Ewen MacAskill 

Divided city

Ewen MacAskill on Anton La Guardia's account of two histories competing for the legitimacy that will bring land, Holy Land, Unholy War: Israelis and Palestinians
  
  


Holy Land, Unholy War: Israelis and Palestinians by Anton La Guardia 391pp, John Murray, £22.50

There is a fun-ride in Jerusalem, an Israeli equivalent of a Disneyworld attraction. Strapped to chairs, the audience are thrown about as they are whisked through a big-screen, computer-graphic-enhanced account of the city's past. Queues of children outside are testimony to its popularity; but as a piece of history, it is badly skewed. There is only a fleeting appearance by the Arabs in the 40-minute ride, although they have continuously occupied the city for thousands of years. The impression left is that Jerusalem was and is a Jewish city.

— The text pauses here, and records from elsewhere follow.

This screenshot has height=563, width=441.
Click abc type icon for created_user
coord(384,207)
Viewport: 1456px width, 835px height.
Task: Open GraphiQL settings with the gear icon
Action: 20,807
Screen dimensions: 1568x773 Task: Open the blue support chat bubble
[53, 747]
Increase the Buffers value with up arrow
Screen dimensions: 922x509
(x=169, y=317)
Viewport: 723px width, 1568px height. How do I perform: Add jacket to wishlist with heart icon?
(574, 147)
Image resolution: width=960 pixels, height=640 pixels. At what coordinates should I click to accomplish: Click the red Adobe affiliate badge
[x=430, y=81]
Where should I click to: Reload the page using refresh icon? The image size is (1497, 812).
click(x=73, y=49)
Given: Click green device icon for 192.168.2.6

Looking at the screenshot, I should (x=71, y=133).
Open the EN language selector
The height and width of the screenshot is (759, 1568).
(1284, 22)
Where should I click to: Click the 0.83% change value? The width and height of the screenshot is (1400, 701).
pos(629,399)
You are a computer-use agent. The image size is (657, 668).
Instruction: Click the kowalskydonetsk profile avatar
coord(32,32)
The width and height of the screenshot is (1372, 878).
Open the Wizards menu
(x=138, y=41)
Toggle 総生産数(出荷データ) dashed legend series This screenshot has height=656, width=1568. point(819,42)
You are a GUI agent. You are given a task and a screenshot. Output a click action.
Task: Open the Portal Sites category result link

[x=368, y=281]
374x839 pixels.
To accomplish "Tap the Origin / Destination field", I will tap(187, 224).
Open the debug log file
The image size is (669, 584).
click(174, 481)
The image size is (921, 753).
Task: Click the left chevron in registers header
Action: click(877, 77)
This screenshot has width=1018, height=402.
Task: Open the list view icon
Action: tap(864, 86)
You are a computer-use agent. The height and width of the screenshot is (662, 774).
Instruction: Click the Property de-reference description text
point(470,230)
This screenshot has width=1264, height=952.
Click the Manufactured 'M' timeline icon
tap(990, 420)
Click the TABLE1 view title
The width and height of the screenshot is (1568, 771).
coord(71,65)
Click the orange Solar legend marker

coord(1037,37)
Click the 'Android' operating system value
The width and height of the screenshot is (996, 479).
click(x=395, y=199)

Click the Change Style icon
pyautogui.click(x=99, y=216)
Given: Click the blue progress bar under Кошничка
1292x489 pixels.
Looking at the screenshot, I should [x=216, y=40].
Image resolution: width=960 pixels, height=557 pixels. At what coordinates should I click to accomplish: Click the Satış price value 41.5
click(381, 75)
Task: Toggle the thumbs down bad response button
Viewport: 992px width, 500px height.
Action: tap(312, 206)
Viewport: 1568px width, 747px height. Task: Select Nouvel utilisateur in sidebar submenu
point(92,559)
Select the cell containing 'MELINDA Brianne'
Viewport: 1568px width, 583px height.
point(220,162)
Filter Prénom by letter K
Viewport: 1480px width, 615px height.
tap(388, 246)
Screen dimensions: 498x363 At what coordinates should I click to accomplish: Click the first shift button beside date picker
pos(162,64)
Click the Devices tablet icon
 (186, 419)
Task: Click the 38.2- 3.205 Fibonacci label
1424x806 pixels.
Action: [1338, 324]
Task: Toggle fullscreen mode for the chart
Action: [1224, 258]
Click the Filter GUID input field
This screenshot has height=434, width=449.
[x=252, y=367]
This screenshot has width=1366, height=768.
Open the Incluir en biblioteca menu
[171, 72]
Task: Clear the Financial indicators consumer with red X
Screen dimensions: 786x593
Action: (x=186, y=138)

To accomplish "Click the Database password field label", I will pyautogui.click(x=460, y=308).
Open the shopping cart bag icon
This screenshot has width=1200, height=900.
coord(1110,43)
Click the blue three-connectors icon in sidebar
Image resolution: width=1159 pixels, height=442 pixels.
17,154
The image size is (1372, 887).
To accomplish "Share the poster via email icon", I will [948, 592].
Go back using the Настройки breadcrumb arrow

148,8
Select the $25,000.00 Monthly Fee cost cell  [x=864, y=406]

The Israelis and Palestinians, fighting a propaganda war, have two very different versions of history. The Israelis complain, with much justification, that Palestinian textbooks incite violence and are anti-Semitic, but the Israeli version of history is equally dubious. The strength of Anton La Guardia's book on the Israeli-Palestinian conflict is that it attempts to balance these competing histories. He strives to deal fairly with each, but that does not mean he ends up with bland judgments. His verdict on both sides is harsh, though the Israelis probably come off worse.

On the Israeli version of history, especially a tendency to blank out the land-grab of 1948, the year their state was founded, he writes: "The mental delusion whereby a whole people can preserve the memory of biblical events more than 2,000 years old and yet eradicate a centuries-old Arab history from its midst has not yet been given a satisfactory name. Nationalism? Propaganda? Religious blindness? Guilt? It has elements of all of these." He also criticises the Palestinians, whom he says should be arguing for their rights on moral grounds but instead have often retreated into anti-Semitic rants.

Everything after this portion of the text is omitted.